§ Supplied records:
»»
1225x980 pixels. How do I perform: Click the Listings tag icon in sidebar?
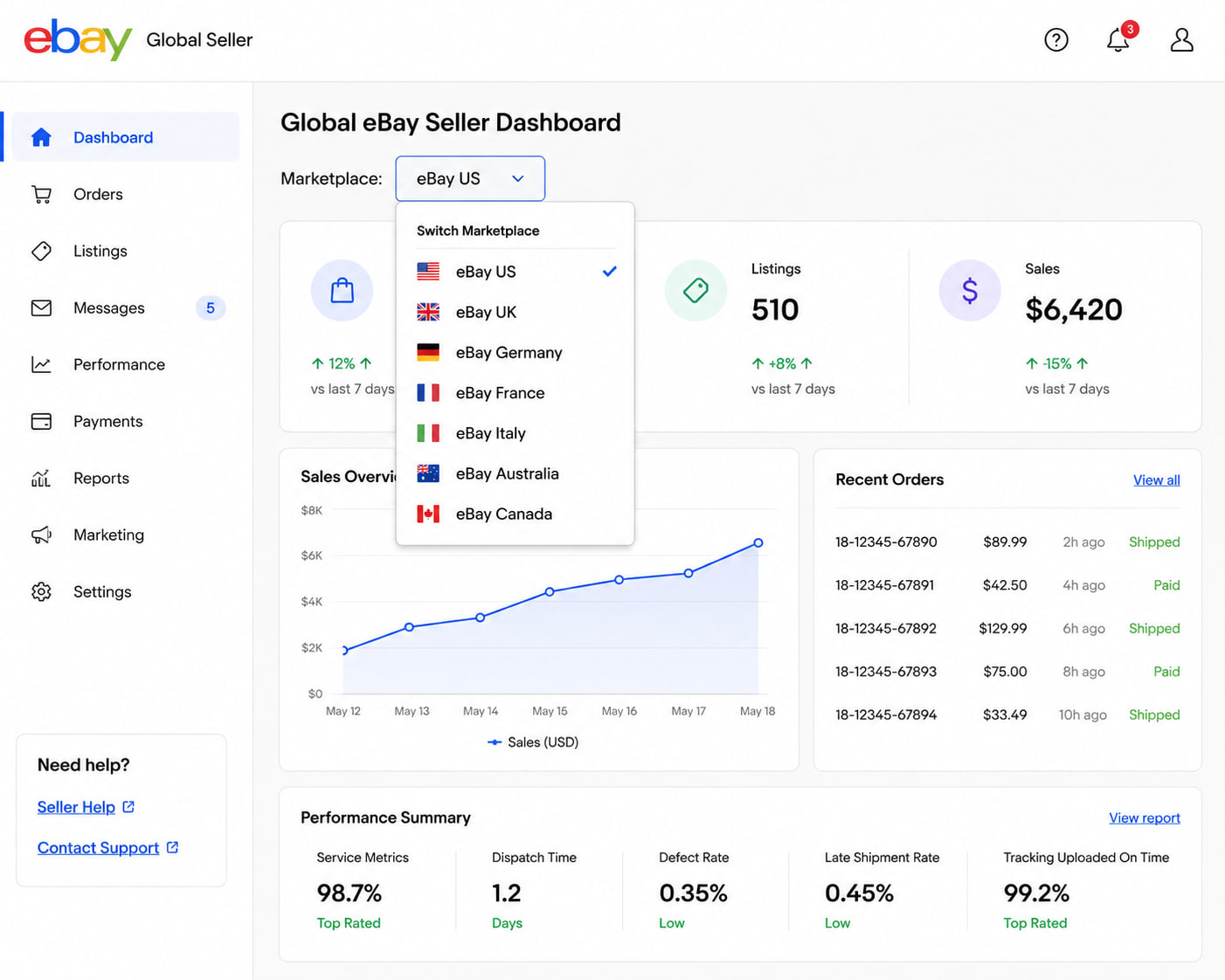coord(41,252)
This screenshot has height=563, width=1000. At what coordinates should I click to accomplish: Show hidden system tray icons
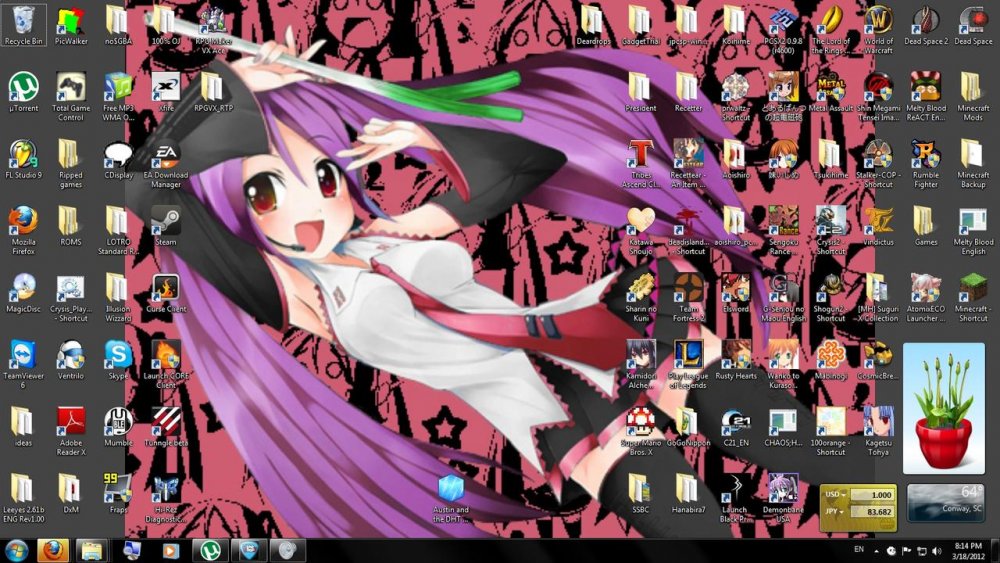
««
»»
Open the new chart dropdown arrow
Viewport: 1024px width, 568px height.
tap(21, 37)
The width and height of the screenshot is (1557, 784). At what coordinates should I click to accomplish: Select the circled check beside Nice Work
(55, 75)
««
»»
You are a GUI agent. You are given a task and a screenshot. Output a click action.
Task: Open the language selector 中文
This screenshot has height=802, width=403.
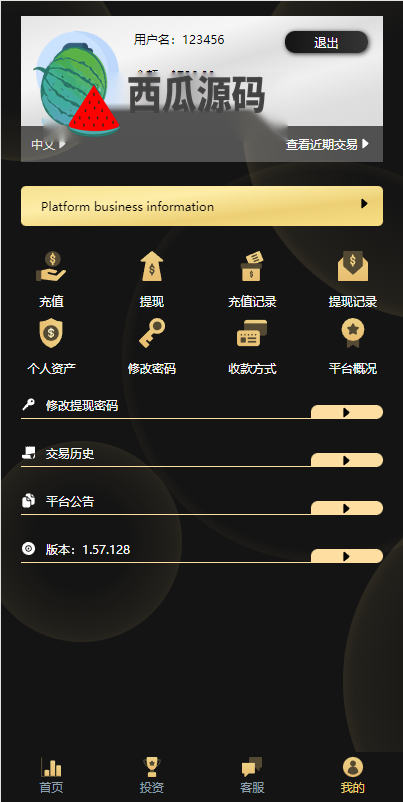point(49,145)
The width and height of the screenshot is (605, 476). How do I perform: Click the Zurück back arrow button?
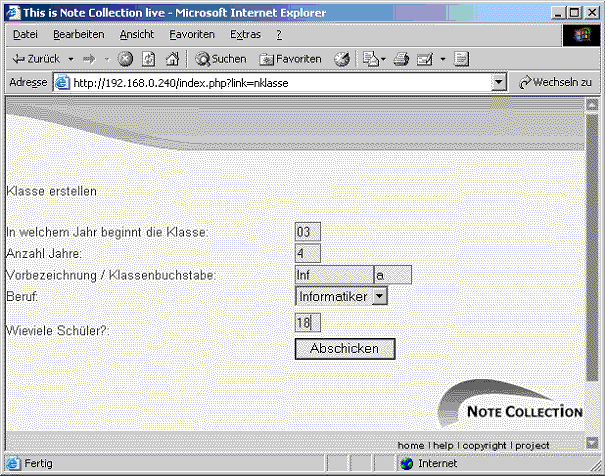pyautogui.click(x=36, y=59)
««
Recast the part of the records above that opens with the line containing "1225x980 pixels. How" and closes with the line containing "This screenshot has height=563, width=1000.", both included, as a JSON list of strings with one string per line and blank lines dropped. Omit the pictures.

[
  "1225x980 pixels. How do I perform: Click the Listings tag icon in sidebar?",
  "coord(41,252)",
  "This screenshot has height=563, width=1000. At what coordinates should I click to accomplish: Show hidden system tray icons"
]